Maryland elections board chair to resign, urges panel to oversee elections all can view as ‘fair and honest’

Michael Cogan, a Republican who chaired Maryland’s State Board of Elections during one of the most contentious elections in the nation’s history, announced he’ll resign from the board in February.

A five-year member of the board, Cogan and his fellow board members oversaw the state’s first election held primarily by mail in the midst of the coronavirus pandemic and coordinated a hybrid election in the fall that saw a record number of voters across the state participate.


“The word ‘unprecedented’ is thrown around a lot, and it’s useful. But I think it understates what we went through,” Cogan said. “What we were faced with was doing things in a completely different way, under an extremely compressed time schedule.”

Cogan, a Queen Anne’s County resident, said at a board meeting Tuesday that he will be moving out of state.

Michael Cogan is Chairman of The Maryland State Board of Elections

Prone to lengthy and impassioned speeches during his tenure on the board, Cogan, a former prosecutor and U.S. Army lieutenant colonel, warned fellow board members at the end of the meeting that it is not sufficient for an election to be fair and honest. It must also appear to be so, he said.

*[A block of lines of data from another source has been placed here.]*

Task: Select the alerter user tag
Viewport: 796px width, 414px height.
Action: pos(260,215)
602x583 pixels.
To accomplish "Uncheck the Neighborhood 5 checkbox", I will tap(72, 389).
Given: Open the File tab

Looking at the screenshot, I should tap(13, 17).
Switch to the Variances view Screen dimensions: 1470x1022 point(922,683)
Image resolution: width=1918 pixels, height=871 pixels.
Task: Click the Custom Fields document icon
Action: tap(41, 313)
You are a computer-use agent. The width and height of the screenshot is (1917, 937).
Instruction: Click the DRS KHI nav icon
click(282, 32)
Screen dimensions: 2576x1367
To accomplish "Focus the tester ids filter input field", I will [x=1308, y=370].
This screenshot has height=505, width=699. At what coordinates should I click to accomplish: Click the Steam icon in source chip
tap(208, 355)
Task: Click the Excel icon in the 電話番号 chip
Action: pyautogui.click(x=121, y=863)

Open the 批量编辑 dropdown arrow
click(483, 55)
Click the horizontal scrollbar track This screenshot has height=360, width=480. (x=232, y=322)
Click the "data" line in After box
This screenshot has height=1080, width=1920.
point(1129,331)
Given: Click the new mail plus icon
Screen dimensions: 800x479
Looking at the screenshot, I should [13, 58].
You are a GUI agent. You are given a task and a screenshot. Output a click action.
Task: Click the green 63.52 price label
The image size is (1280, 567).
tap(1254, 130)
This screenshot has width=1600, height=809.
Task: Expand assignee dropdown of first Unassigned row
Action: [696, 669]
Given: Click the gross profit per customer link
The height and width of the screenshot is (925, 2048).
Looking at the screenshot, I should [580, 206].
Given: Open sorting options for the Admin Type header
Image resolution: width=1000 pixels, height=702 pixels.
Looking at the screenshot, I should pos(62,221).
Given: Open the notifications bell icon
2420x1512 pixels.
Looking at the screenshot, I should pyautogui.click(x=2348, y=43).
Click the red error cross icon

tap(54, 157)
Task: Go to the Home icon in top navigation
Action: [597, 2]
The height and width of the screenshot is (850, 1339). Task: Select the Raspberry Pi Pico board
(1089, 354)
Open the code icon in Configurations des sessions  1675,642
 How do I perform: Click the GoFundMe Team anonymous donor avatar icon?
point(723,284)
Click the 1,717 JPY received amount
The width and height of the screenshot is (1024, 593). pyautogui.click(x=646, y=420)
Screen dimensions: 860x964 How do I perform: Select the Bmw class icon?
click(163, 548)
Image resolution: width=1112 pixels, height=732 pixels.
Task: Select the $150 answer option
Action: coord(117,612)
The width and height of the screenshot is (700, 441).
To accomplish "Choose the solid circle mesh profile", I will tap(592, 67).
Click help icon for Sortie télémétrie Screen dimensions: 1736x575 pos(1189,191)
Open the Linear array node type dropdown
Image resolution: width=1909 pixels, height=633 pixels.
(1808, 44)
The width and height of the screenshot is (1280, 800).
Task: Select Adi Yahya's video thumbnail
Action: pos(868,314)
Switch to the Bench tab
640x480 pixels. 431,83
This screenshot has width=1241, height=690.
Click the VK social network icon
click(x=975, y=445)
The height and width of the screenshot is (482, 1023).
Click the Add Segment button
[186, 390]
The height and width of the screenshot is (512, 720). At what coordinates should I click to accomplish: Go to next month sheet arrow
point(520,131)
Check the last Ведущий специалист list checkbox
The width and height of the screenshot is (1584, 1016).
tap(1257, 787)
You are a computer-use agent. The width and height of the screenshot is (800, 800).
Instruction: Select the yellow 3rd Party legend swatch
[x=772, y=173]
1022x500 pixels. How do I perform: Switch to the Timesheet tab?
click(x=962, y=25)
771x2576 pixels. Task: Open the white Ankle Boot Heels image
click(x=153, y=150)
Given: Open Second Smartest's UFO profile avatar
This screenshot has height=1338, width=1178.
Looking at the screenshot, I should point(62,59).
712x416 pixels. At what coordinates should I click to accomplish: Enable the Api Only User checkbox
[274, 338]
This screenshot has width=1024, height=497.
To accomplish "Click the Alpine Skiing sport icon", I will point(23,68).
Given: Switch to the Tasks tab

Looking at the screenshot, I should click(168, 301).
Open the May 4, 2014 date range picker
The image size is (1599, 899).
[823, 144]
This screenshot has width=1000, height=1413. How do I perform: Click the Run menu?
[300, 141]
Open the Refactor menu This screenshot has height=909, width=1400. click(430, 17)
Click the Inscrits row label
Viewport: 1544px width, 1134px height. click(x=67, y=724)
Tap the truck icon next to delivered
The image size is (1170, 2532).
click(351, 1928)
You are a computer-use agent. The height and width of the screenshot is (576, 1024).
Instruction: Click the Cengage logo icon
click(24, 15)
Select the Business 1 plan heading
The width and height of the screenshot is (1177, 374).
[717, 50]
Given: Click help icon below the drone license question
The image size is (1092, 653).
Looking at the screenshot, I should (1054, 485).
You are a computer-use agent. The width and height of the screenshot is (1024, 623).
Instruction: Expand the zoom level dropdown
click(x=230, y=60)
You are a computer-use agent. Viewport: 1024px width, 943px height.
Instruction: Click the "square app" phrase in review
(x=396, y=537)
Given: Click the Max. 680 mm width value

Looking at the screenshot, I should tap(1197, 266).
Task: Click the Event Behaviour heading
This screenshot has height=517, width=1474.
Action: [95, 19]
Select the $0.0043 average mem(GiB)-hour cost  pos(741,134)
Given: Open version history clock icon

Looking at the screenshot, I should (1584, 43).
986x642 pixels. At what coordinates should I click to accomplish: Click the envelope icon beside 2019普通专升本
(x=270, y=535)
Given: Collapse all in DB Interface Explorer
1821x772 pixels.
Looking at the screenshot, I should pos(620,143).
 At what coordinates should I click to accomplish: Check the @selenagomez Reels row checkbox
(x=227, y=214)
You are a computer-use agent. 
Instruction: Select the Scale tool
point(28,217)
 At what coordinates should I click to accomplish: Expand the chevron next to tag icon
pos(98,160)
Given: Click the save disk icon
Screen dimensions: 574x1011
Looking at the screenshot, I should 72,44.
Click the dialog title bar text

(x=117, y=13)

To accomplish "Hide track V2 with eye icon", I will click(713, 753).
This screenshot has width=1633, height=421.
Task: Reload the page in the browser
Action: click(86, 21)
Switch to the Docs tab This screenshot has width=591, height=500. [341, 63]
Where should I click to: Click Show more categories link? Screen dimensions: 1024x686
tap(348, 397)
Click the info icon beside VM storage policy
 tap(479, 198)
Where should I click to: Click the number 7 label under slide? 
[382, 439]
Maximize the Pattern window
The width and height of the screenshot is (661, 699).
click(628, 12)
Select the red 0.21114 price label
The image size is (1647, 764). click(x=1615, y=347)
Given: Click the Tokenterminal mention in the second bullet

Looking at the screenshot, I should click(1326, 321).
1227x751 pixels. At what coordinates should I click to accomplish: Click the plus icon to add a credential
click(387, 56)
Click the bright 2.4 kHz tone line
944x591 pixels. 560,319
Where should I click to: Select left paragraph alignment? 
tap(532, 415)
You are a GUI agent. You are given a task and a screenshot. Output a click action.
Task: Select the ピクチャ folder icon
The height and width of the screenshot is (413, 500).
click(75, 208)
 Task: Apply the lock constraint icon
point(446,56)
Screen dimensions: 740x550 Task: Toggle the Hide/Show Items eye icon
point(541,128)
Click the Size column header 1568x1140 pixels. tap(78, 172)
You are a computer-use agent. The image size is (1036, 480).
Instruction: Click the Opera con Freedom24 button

“We must make these decisions while understanding that good people can in good faith disagree over the nuts and bolts of the electoral process,” said Cogan. “We must decide each time that our elections will be fair and honest. We must decide each time that our elections will be seen by everyone to be fair and honest.”

Cogan’s remarks came nearly a week after a violent mob of Republican President Donald Trump’s supporters stormed the U.S. Capitol, forcing legislators to take shelter and halting the congressional certification of the results of the presidential election. A U.S. Capitol Police officer died as a result of the insurrection, as did four participants. Lawmakers on both sides of the aisle have called for Trump’s removal, as he urged the crowd to march on the Capitol.

Immediately after his remarks Tuesday, Cogan disclosed political donations he made since the board’s December meeting, something board members routinely announce. Recipients included Trump, U.S. Sen. Majority Leader Mitch McConnell, U.S. Sen. Kelly Loeffler of Georgia and other Republicans.

Cogan is the second member of the board to depart following the November election. Kelley Howells, a Republican member from Prince George’s County, resigned in December. A member of the board since 2015, Howells is a graduate of the University of Maryland law school and former candidate for state senate. She was the only woman on the board.

Republican Gov. Larry Hogan is responsible for filling vacancies on the board, although the state’s two major political parties typically recommend candidates and the governor’s choices need the approval of the state Senate. The board is made up of three Republicans and two Democrats.

Hogan has nominated Severn Miller, who attended Tuesday’s meeting, as Howells’ replacement.